Súmula n.º 153 – Simples protesto cambiário não interrompe a prescrição.

RR Comentários: Sobre os cheques, o STJ marcou posição em dois assuntos: (1) possibilidade de protesto pelo endossatário de boa-fé, mesmo que sustado o valor por inexecução do negócio base; (2) impossibilidade de alteração do prazo de apresentação e do prazo prescricional por pós-datação do cheque.

Ressalte-se que, no primeiro caso, o STJ privilegiou o princípio da autonomia, abstração e inoponibilidade das exceções pessoais aos terceiros de boa-fé, inerentes aos títulos de crédito. Ademais, seguiu indiretamente o ensinamento de grande parte da doutrina, que preconiza que os cheques não podem ser sustados em virtude de inexecução do negócio que lhe deu origem justamente em virtude da possibilidade de futuro endosso.

No segundo caso, embora se cuide de matéria divergente, o STJ fixou a inoperância da convenção de pós-datação entre as partes para alteração do prazo de apresentação e do prazo prescricional. Segundo o acórdão, cuida-se de matéria de ordem pública e a consideração da convenção entre as partes como produtora de efeitos sobre o prazo de apresentação e sobre o prazo prescricional seria equivalente a desnaturar o cheque como ordem de pagamento à vista, além de contrariar expressa disposição legal que proíbe que as partes convencionem o prazo prescricional.

Direito empresarial. Termo inicial dos juros de mora relativos a crédito veiculado em cheque.
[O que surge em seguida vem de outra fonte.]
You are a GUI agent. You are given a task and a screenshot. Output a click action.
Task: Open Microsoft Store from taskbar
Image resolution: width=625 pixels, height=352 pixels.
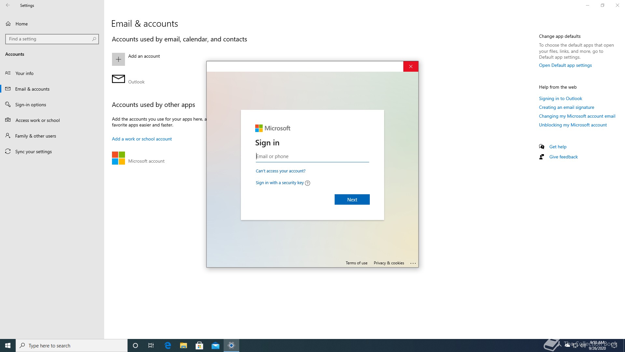(x=200, y=345)
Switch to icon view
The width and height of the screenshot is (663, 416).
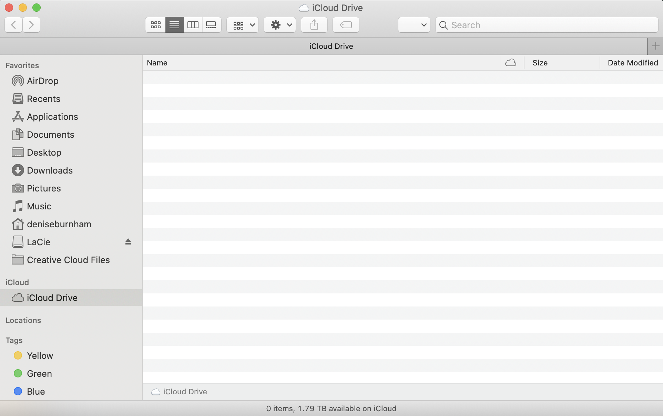155,25
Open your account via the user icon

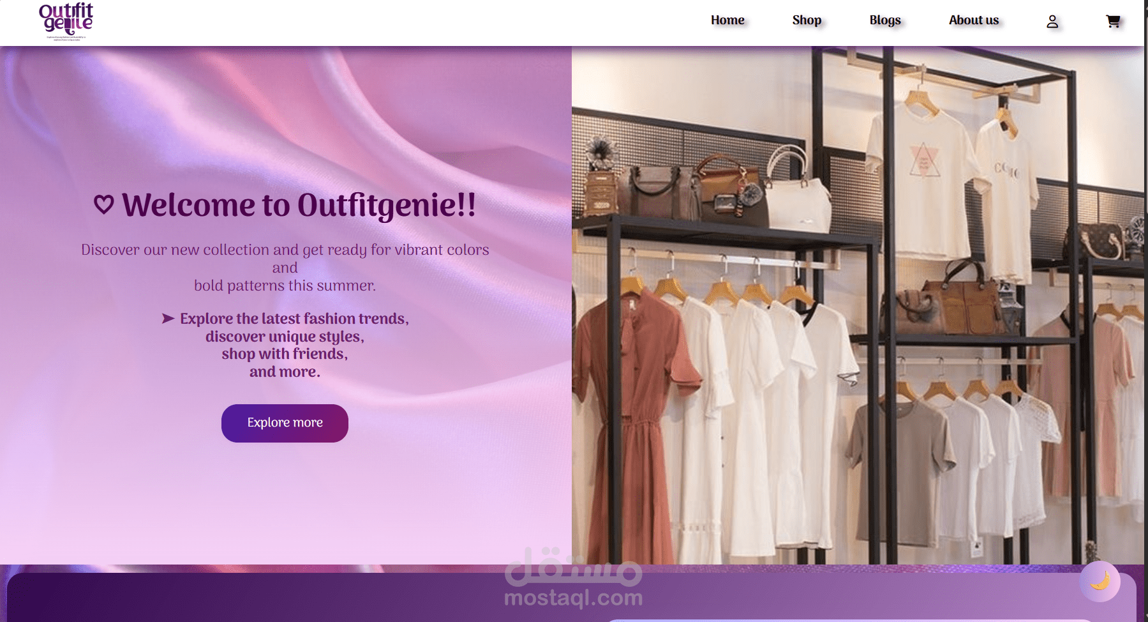(1051, 21)
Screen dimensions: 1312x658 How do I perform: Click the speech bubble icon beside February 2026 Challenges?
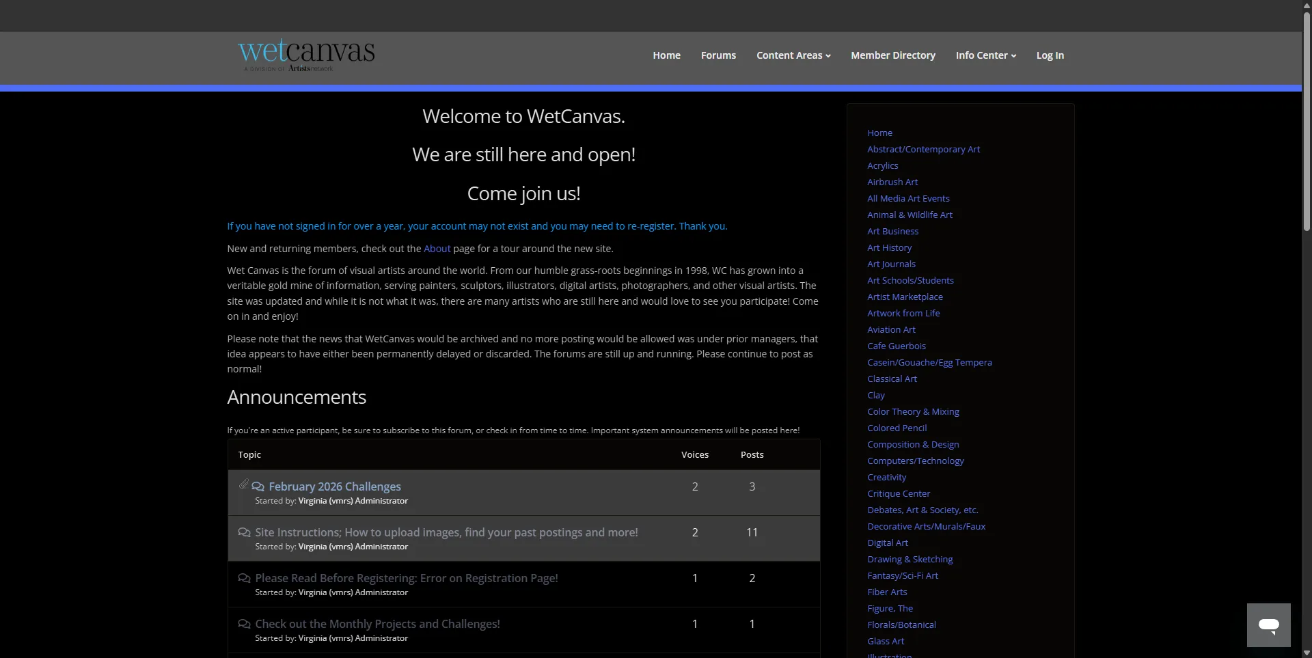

Os juros de mora sobre a importância de cheque não pago contam-se da primeira apresentação pelo portador à instituição financeira, e não da citação do sacador. A mora ex re independe de qualquer ato do credor, como interpelação ou citação, porquanto decorre do próprio inadimplemento de obrigação positiva, líquida e com termo implementado, desde que não seja daquelas em que a própria lei afasta a constituição de mora automática. Assim, em se tratando de mora ex re, aplica-se o antigo e conhecido brocardo dies interpellat pro homine (o termo interpela no lugar do credor). Com efeito, fica límpido que o art. 219 do CPC, assim como o 405 do CC, deve ser interpretado à luz do ordenamento jurídico, tendo aplicação residual para casos de mora ex persona – evidentemente, se ainda não houve a prévia constituição em mora por outra forma legalmente admitida. Assim, citação implica caracterização da mora apenas se ela já não tiver ocorrido pela materialização de uma das diversas hipóteses indicadas no ordenamento jurídico. No caso, a matéria referente aos juros relativos à cobrança de crédito estampado em cheque por seu portador é regulada pela Lei do Cheque, que estabelece a incidência dos juros de mora a contar da primeira apresentação do título (art. 52, II). Ademais, por materializar uma ordem a terceiro para pagamento à vista, o momento natural de realização do cheque é a apresentação (art. 32), quando a instituição financeira verifica a existência de disponibilidade de fundos (art. 4º, § 1º), razão pela qual a apresentação é necessária. REsp 1.354.934-RS, Rel. Min. Luis Felipe Salomão, julgado em 20/8/2013. (Informativo 532 – 4ª Turma)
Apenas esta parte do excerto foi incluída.